Many interesting bits across the ‘Net today:

The Captain links to an NYT article on student protests in Iran. My favourite part is that some of the students are using the pre-Revolution name for their university: Tehran Polytechnic, not Amir Kabir. I approve heartily. Symbols matter.

TSN has taken full CFL broadcast rights, including sole rights to the Grey Cup. Their announcement doesn’t even mention the CBC (this Sun story goes into more of the background) except as “conventional television”.. I don’t know what I think about this.

I have to admit I prefer the NFL rules: the extra down leads to more interesting plays, IMHO, even if it doesn’t generate as many possession changes as the CFL. I still enjoy CFL games, though, and agree at least in spirit with Cosh when he writes that the 2005 Edmonton/Montreal Grey Cup raises the question “not whether this was the greatest Grey Cup game ever–the question is whether it was the greatest football game ever, period.” He writes a great postgame review; he’s probably the best pure writer addressing Canadian sports. Do check it out. For example:

How about the play late in the fourth when the Als were in the hurry-up, marching toward the tying field goal, and 15 or so Eskimo defenders were on the field clumbering into one another? Big A.J. Gass, in a moment of career-making middle-linebacker inspiration, realizes that the Alouettes are going to get either a ten-yard penalty or a crucial free play against a confused defence corps. And so without waiting for the snap he just explodes into the Montreal backfield. No free play, and the offside costs just five yards. Great heads-up play (though it looked like high-octane insanity at first). And that was only like the 15th most interesting thing that happened during the game.
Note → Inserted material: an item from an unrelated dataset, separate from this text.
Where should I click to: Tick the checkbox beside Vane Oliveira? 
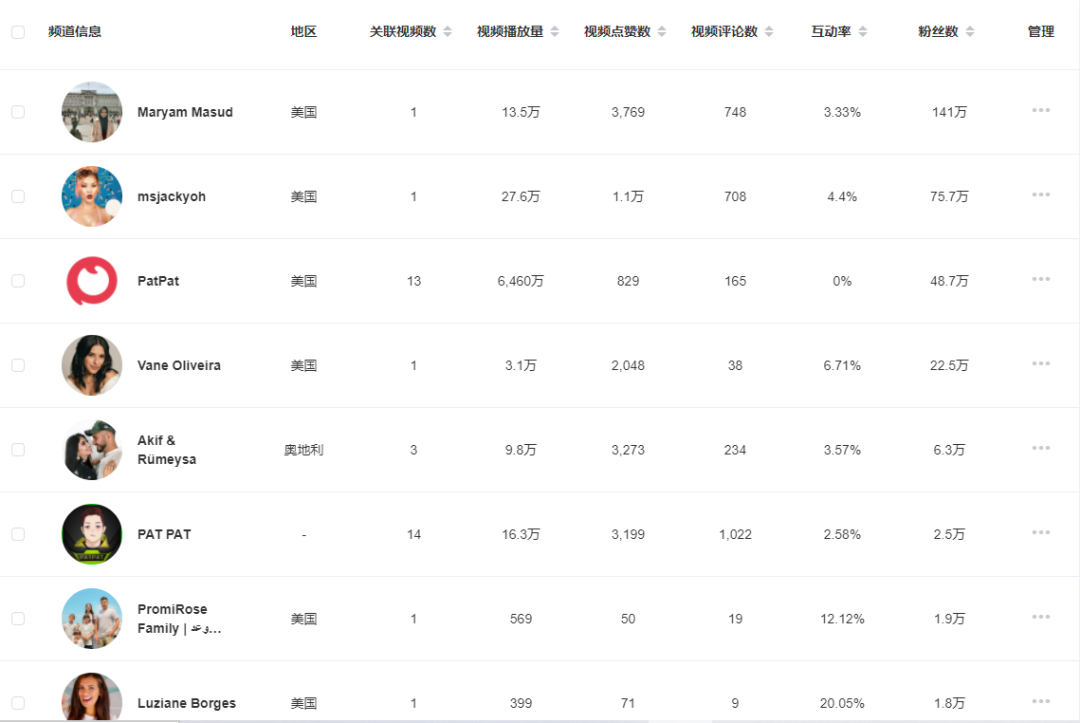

My then-officemate didn’t see it, and I enjoyed telling him he’d missed one of the best ever the next day. Heh.

Back to the TSN move: while it’s true that most sports fans in Canada will already get TSN, I do know a number of people who don’t really follow the CFL weekly but enjoy watching the Grey Cup as a Canadian tradition. I hope the decrease in coverage doesn’t affect that..

Ilya Somin at the Volokh Conspiracy has an interesting article on tyranny and federalism. In what I believe is the first Hitler quote ever here on One More Epicycle: “As the Churches do not feel themselves bound or limited by political confines, so the National Socialist Idea cannot feel itself limited to the territories of the individual federal states that belong to our Fatherland.” Somin’s interested in the general question of the extent to which federalism and the decentralization of political power can serve as a barrier against totalitarianism — I agree with his comments, and think it helps with even the lesser tyrannies of bureacracy — but I’m more taken by the way in which Socialism is considered a rival to the Church, with an equal claim to universal jurisdiction. Along those lines, the Christ-free “Christmas” works produced by the Nazis are icy and fascinating. As Cosh put it (he’s getting a lot of hat-tips today):

Those scholars who continue to insist that Nazism was essentially a Christian phenomenon will search in vain for non-pagan symbolism here, and whatever else might be said of the Christian faith, it cannot be accused of celebrating the “eternal victory of the strong over the weak.”

Stephen Green — the erstwhile Vodkapundit — has been quiet at his blog for some time. I’d assumed he was merely busy with the new addition to his family, but it turns out he’s been having serious health issues. Green was one of the first libertarian bloggers I started reading, and though my politics are much closer to his more conservative coblogger Will Collier’s, I’ve always enjoyed Green’s sharp wit.

Holocaust denier David Irving has been released from prison (hat-tip Daimnation.) On the whole, I think it’s a bad idea to criminalize speech like his, although I recognize Europe’s awkward history. But I don’t want Irving and his kind skulking in dark corners, where who knows what kind of mischief they’ll get up to: I want them exposed to the light, to wither like salted slugs.

And finally, courtesy of Scott Ott (h-t LGF), we have a very special Christmas message from al Qaeda #2 (possibly number one these days), Egyptian doctor Ayman al-Zawahiri.

It was oddly moving, in its way, and reminds me that no story is ever finished until the End, when all things begin anew.